- **Excerpt**:
───

Answer
$\displaystyle \frac{\pi}{4}-\frac{2}{3}$
Work Step by Step
From the Strategy for Evaluating $\displaystyle \int\tan^{m}x\sec^{n}xdx$, case (a)
we use $\sec^{2}x=1+\tan^{2}x$
$\displaystyle \int_{0}^{\pi/4}\tan^{4}tdt=\int_{0}^{\pi/4}\tan^{2}t\left(\sec^{2}t-1\right)dt$
$=\displaystyle \int_{0}^{\pi/4}\tan^{2}t\sec^{2}tdt-\int_{0}^{\pi/4}\tan^{2}tdt$
... For the first integral, $\left[\begin{array}{lll}
u=\tan t & \text{bounds:} & 0, 1\\
du=\sec^{2}tdt & &
\end{array}\right],$
for the second, apply the identity
$=\displaystyle \int_{0}^{1}u^{2}du-\int_{0}^{\pi/4}\left(\sec^{2}t-1\right)dt$
$=\displaystyle \left[\frac{1}{3}u^{3}\right]_{0}^{1}-\left[\tan t-t\right]_{0}^{\pi/4}$
$=\displaystyle \frac{1}{3}-\left[\left(1-\frac{\pi}{4}\right)-0\right]$
$=\displaystyle \frac{\pi}{4}-\frac{2}{3}$

───

- **Material**:
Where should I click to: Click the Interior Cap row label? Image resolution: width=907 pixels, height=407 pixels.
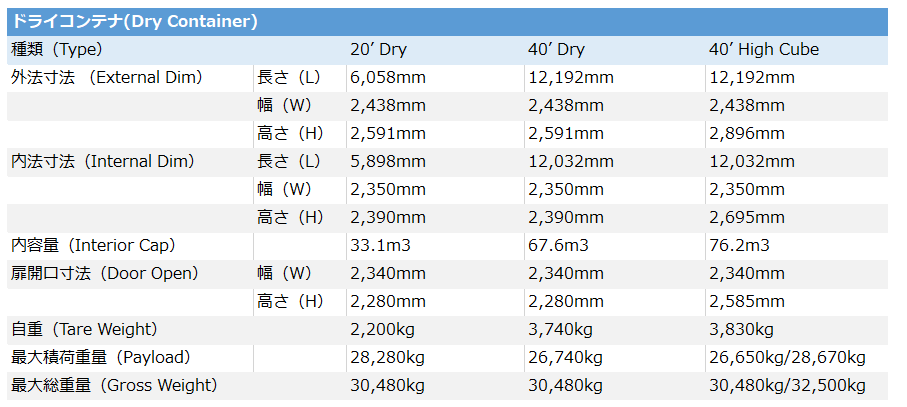(93, 246)
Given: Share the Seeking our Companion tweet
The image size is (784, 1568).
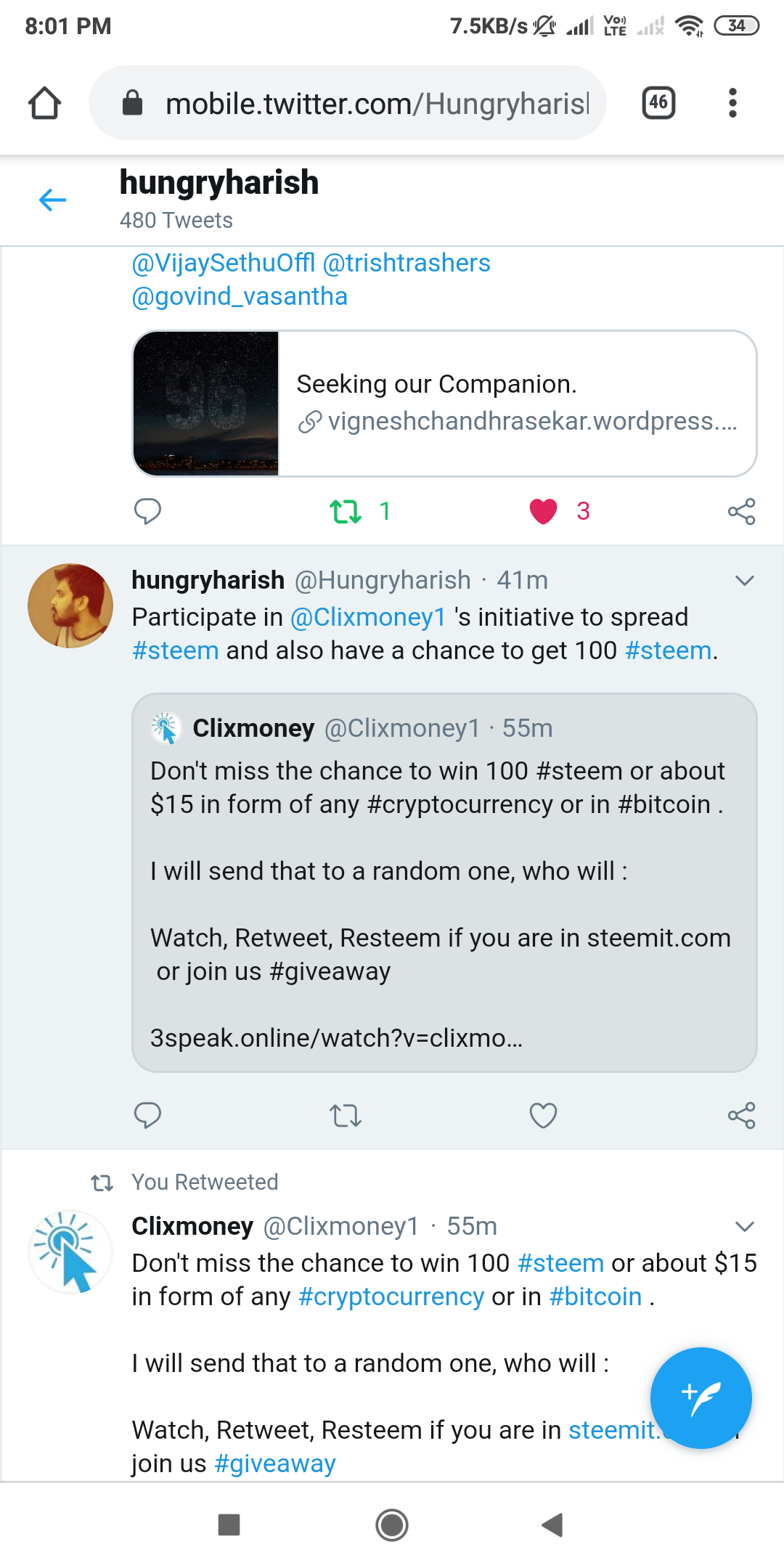Looking at the screenshot, I should coord(741,511).
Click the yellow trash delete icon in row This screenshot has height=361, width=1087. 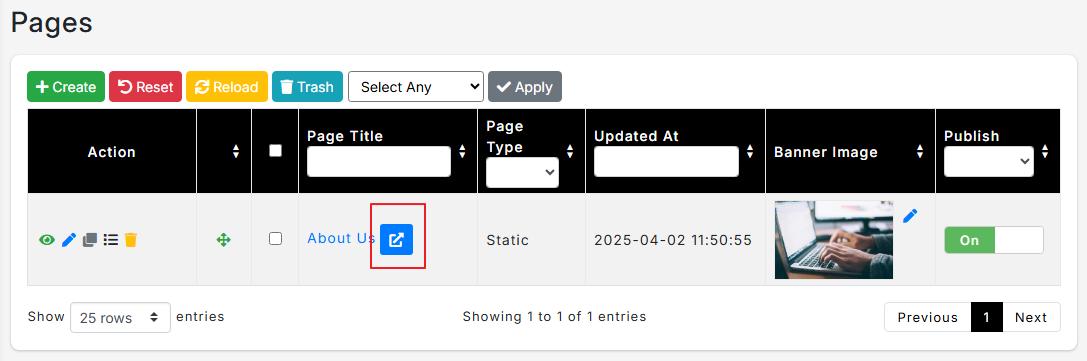pos(131,240)
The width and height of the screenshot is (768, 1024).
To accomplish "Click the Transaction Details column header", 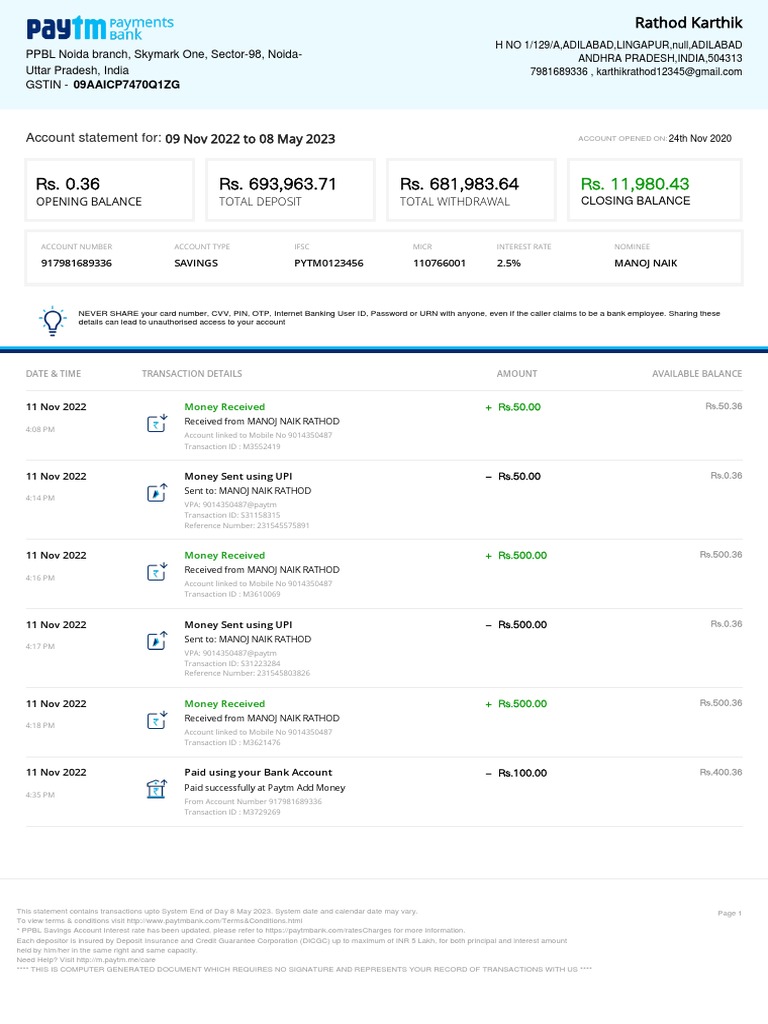I will point(192,374).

───

- **Set task A**: Summarize the worked solution in two sentences.
- **Set task B**: In the worked solution, why is the identity sec²x = 1 + tan²x used at the start? Answer in one or two sentences.
- **Set task C**: What substitution does the worked solution use for the first integral?

- **Exercise solution A**: The worked solution evaluates the integral of tan⁴t from 0 to π/4 by rewriting it as tan²t(sec²t − 1) and splitting it into two integrals. It solves the first with the substitution u = tan t and the second by applying the identity again, which gives π/4 − 2/3.

- **Exercise solution B**: The worked solution follows case (a) of the Strategy for Evaluating ∫tanᵐx secⁿx dx, which calls for the identity sec²x = 1 + tan²x. Using it lets tan⁴t be rewritten as tan²t(sec²t − 1).

- **Exercise solution C**: u = tan t, with du = sec²t dt and bounds 0 and 1.